* Work required: The records must be repeated exactly and in their entirety.

[[ Data section open ]]

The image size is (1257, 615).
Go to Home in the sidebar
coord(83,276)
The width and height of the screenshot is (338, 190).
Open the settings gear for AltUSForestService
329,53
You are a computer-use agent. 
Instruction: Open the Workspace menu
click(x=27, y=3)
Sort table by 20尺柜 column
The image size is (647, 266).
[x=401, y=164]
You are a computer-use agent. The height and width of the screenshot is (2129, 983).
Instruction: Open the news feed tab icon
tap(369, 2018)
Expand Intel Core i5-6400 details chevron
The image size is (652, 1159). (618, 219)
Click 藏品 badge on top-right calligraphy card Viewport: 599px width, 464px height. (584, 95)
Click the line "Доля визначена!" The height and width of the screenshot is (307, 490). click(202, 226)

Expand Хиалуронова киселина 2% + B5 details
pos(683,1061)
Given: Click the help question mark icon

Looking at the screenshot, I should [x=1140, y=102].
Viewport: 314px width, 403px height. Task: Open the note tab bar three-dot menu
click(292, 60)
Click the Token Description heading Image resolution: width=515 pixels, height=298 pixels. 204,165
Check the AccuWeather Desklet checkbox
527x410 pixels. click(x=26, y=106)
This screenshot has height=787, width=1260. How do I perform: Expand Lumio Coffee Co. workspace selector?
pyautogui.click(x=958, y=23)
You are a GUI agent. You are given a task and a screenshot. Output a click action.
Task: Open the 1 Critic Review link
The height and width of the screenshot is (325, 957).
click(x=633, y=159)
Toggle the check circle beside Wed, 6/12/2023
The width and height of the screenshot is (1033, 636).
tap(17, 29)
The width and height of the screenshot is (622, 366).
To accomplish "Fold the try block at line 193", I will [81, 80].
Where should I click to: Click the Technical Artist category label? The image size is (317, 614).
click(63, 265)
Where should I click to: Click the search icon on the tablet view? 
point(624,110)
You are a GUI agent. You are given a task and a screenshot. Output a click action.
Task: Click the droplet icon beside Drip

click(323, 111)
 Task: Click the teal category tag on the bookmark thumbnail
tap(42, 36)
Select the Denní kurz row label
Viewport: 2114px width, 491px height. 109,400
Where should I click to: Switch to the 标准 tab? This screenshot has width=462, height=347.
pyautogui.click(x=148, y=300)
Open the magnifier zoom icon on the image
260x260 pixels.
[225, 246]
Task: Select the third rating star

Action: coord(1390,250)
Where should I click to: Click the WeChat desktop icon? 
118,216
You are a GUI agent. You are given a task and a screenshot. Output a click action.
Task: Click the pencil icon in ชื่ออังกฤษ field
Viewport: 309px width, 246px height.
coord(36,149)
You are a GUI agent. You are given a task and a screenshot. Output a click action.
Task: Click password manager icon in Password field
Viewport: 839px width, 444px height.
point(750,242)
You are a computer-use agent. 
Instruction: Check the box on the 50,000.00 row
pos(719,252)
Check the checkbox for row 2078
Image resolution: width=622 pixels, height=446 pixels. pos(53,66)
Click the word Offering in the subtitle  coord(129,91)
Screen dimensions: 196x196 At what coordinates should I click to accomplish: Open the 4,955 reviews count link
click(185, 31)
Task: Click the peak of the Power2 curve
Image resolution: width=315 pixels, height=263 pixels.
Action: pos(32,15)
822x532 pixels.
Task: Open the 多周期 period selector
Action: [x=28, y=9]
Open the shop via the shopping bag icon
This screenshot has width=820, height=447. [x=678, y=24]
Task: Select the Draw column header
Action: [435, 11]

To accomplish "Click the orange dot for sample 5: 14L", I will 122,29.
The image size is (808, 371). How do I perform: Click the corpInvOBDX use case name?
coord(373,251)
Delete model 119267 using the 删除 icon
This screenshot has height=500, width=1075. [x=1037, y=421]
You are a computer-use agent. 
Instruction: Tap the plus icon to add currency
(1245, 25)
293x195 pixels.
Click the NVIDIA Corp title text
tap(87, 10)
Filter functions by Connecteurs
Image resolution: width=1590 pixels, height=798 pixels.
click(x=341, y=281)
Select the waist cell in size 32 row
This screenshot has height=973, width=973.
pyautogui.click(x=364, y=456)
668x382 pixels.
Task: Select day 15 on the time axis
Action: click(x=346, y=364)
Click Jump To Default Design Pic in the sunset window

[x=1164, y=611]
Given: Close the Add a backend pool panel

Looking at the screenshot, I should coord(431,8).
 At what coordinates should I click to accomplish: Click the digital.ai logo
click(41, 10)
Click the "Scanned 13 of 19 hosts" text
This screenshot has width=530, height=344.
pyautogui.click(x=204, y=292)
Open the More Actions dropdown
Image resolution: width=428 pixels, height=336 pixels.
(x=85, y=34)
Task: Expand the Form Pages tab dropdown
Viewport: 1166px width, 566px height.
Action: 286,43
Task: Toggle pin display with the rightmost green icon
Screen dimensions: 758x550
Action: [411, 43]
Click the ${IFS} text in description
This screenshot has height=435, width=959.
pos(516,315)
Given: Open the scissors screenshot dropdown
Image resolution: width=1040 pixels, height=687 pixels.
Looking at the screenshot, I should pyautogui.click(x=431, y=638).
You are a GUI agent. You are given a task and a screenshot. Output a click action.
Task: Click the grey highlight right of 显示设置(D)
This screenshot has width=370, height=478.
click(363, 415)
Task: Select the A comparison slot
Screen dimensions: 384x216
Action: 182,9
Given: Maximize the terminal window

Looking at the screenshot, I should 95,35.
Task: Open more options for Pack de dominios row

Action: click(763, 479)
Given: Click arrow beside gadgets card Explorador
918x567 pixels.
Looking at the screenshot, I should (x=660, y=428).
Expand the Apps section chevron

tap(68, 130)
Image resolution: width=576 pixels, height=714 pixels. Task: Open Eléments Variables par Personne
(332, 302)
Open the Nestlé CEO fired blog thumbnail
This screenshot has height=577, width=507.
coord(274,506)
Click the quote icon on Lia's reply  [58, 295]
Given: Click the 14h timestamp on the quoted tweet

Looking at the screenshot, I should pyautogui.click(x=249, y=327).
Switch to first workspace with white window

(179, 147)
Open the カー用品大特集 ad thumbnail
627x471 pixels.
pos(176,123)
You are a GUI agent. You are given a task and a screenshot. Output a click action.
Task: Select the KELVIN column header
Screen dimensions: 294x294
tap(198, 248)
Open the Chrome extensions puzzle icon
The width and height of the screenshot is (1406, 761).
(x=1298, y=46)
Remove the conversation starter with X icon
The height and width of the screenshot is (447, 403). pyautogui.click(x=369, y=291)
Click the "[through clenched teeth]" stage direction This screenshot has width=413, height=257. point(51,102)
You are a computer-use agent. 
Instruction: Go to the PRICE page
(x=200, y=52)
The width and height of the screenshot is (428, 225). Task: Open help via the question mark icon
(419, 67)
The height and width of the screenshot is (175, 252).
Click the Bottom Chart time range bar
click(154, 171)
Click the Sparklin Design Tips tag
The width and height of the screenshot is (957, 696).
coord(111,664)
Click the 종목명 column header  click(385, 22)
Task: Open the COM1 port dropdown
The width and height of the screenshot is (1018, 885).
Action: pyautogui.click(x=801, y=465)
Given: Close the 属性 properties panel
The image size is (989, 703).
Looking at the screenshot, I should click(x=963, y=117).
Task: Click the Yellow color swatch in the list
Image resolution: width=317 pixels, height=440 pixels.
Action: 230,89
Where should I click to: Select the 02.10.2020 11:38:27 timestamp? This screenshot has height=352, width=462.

[[ Data section closed ]]

* Result of this exercise:
The image size is (1257, 615).
Go to Home in the sidebar
coord(83,276)
The width and height of the screenshot is (338, 190).
Open the settings gear for AltUSForestService
329,53
You are a computer-use agent. 
Instruction: Open the Workspace menu
click(x=27, y=3)
Sort table by 20尺柜 column
The image size is (647, 266).
[x=401, y=164]
You are a computer-use agent. The height and width of the screenshot is (2129, 983).
Instruction: Open the news feed tab icon
tap(369, 2018)
Expand Intel Core i5-6400 details chevron
The image size is (652, 1159). (618, 219)
Click 藏品 badge on top-right calligraphy card Viewport: 599px width, 464px height. (584, 95)
Click the line "Доля визначена!" The height and width of the screenshot is (307, 490). click(202, 226)

Expand Хиалуронова киселина 2% + B5 details
pos(683,1061)
Given: Click the help question mark icon

Looking at the screenshot, I should [x=1140, y=102].
Viewport: 314px width, 403px height. Task: Open the note tab bar three-dot menu
click(292, 60)
Click the Token Description heading Image resolution: width=515 pixels, height=298 pixels. 204,165
Check the AccuWeather Desklet checkbox
527x410 pixels. click(x=26, y=106)
This screenshot has height=787, width=1260. How do I perform: Expand Lumio Coffee Co. workspace selector?
pyautogui.click(x=958, y=23)
You are a GUI agent. You are given a task and a screenshot. Output a click action.
Task: Open the 1 Critic Review link
The height and width of the screenshot is (325, 957).
click(x=633, y=159)
Toggle the check circle beside Wed, 6/12/2023
The width and height of the screenshot is (1033, 636).
tap(17, 29)
The width and height of the screenshot is (622, 366).
To accomplish "Fold the try block at line 193", I will [81, 80].
Where should I click to: Click the Technical Artist category label? The image size is (317, 614).
click(63, 265)
Where should I click to: Click the search icon on the tablet view? 
point(624,110)
You are a GUI agent. You are given a task and a screenshot. Output a click action.
Task: Click the droplet icon beside Drip

click(323, 111)
 Task: Click the teal category tag on the bookmark thumbnail
tap(42, 36)
Select the Denní kurz row label
Viewport: 2114px width, 491px height. 109,400
Where should I click to: Switch to the 标准 tab? This screenshot has width=462, height=347.
pyautogui.click(x=148, y=300)
Open the magnifier zoom icon on the image
260x260 pixels.
[225, 246]
Task: Select the third rating star

Action: coord(1390,250)
Where should I click to: Click the WeChat desktop icon? 
118,216
You are a GUI agent. You are given a task and a screenshot. Output a click action.
Task: Click the pencil icon in ชื่ออังกฤษ field
Viewport: 309px width, 246px height.
coord(36,149)
You are a GUI agent. You are given a task and a screenshot. Output a click action.
Task: Click password manager icon in Password field
Viewport: 839px width, 444px height.
point(750,242)
You are a computer-use agent. 
Instruction: Check the box on the 50,000.00 row
pos(719,252)
Check the checkbox for row 2078
Image resolution: width=622 pixels, height=446 pixels. pos(53,66)
Click the word Offering in the subtitle  coord(129,91)
Screen dimensions: 196x196 At what coordinates should I click to accomplish: Open the 4,955 reviews count link
click(185, 31)
Task: Click the peak of the Power2 curve
Image resolution: width=315 pixels, height=263 pixels.
Action: pos(32,15)
822x532 pixels.
Task: Open the 多周期 period selector
Action: [x=28, y=9]
Open the shop via the shopping bag icon
This screenshot has width=820, height=447. [x=678, y=24]
Task: Select the Draw column header
Action: [435, 11]

To accomplish "Click the orange dot for sample 5: 14L", I will 122,29.
The image size is (808, 371). How do I perform: Click the corpInvOBDX use case name?
coord(373,251)
Delete model 119267 using the 删除 icon
This screenshot has height=500, width=1075. [x=1037, y=421]
You are a computer-use agent. 
Instruction: Tap the plus icon to add currency
(1245, 25)
293x195 pixels.
Click the NVIDIA Corp title text
tap(87, 10)
Filter functions by Connecteurs
Image resolution: width=1590 pixels, height=798 pixels.
click(x=341, y=281)
Select the waist cell in size 32 row
This screenshot has height=973, width=973.
pyautogui.click(x=364, y=456)
668x382 pixels.
Task: Select day 15 on the time axis
Action: click(x=346, y=364)
Click Jump To Default Design Pic in the sunset window

[x=1164, y=611]
Given: Close the Add a backend pool panel

Looking at the screenshot, I should coord(431,8).
 At what coordinates should I click to accomplish: Click the digital.ai logo
click(41, 10)
Click the "Scanned 13 of 19 hosts" text
This screenshot has width=530, height=344.
pyautogui.click(x=204, y=292)
Open the More Actions dropdown
Image resolution: width=428 pixels, height=336 pixels.
(x=85, y=34)
Task: Expand the Form Pages tab dropdown
Viewport: 1166px width, 566px height.
Action: 286,43
Task: Toggle pin display with the rightmost green icon
Screen dimensions: 758x550
Action: [411, 43]
Click the ${IFS} text in description
This screenshot has height=435, width=959.
pos(516,315)
Given: Open the scissors screenshot dropdown
Image resolution: width=1040 pixels, height=687 pixels.
Looking at the screenshot, I should pyautogui.click(x=431, y=638).
You are a GUI agent. You are given a task and a screenshot. Output a click action.
Task: Click the grey highlight right of 显示设置(D)
This screenshot has width=370, height=478.
click(363, 415)
Task: Select the A comparison slot
Screen dimensions: 384x216
Action: 182,9
Given: Maximize the terminal window

Looking at the screenshot, I should 95,35.
Task: Open more options for Pack de dominios row

Action: click(763, 479)
Given: Click arrow beside gadgets card Explorador
918x567 pixels.
Looking at the screenshot, I should (x=660, y=428).
Expand the Apps section chevron

tap(68, 130)
Image resolution: width=576 pixels, height=714 pixels. Task: Open Eléments Variables par Personne
(332, 302)
Open the Nestlé CEO fired blog thumbnail
This screenshot has height=577, width=507.
coord(274,506)
Click the quote icon on Lia's reply  [58, 295]
Given: Click the 14h timestamp on the quoted tweet

Looking at the screenshot, I should pyautogui.click(x=249, y=327).
Switch to first workspace with white window

(179, 147)
Open the カー用品大特集 ad thumbnail
627x471 pixels.
pos(176,123)
You are a GUI agent. You are given a task and a screenshot. Output a click action.
Task: Select the KELVIN column header
Screen dimensions: 294x294
tap(198, 248)
Open the Chrome extensions puzzle icon
The width and height of the screenshot is (1406, 761).
(x=1298, y=46)
Remove the conversation starter with X icon
The height and width of the screenshot is (447, 403). pyautogui.click(x=369, y=291)
Click the "[through clenched teeth]" stage direction This screenshot has width=413, height=257. point(51,102)
You are a computer-use agent. 
Instruction: Go to the PRICE page
(x=200, y=52)
The width and height of the screenshot is (428, 225). Task: Open help via the question mark icon
(419, 67)
The height and width of the screenshot is (175, 252).
Click the Bottom Chart time range bar
click(154, 171)
Click the Sparklin Design Tips tag
The width and height of the screenshot is (957, 696).
coord(111,664)
Click the 종목명 column header  click(385, 22)
Task: Open the COM1 port dropdown
The width and height of the screenshot is (1018, 885).
Action: pyautogui.click(x=801, y=465)
Given: Close the 属性 properties panel
The image size is (989, 703).
Looking at the screenshot, I should click(x=963, y=117).
Task: Click the Yellow color swatch in the list
Image resolution: width=317 pixels, height=440 pixels.
Action: 230,89
Where should I click to: Select the 02.10.2020 11:38:27 timestamp? This screenshot has height=352, width=462.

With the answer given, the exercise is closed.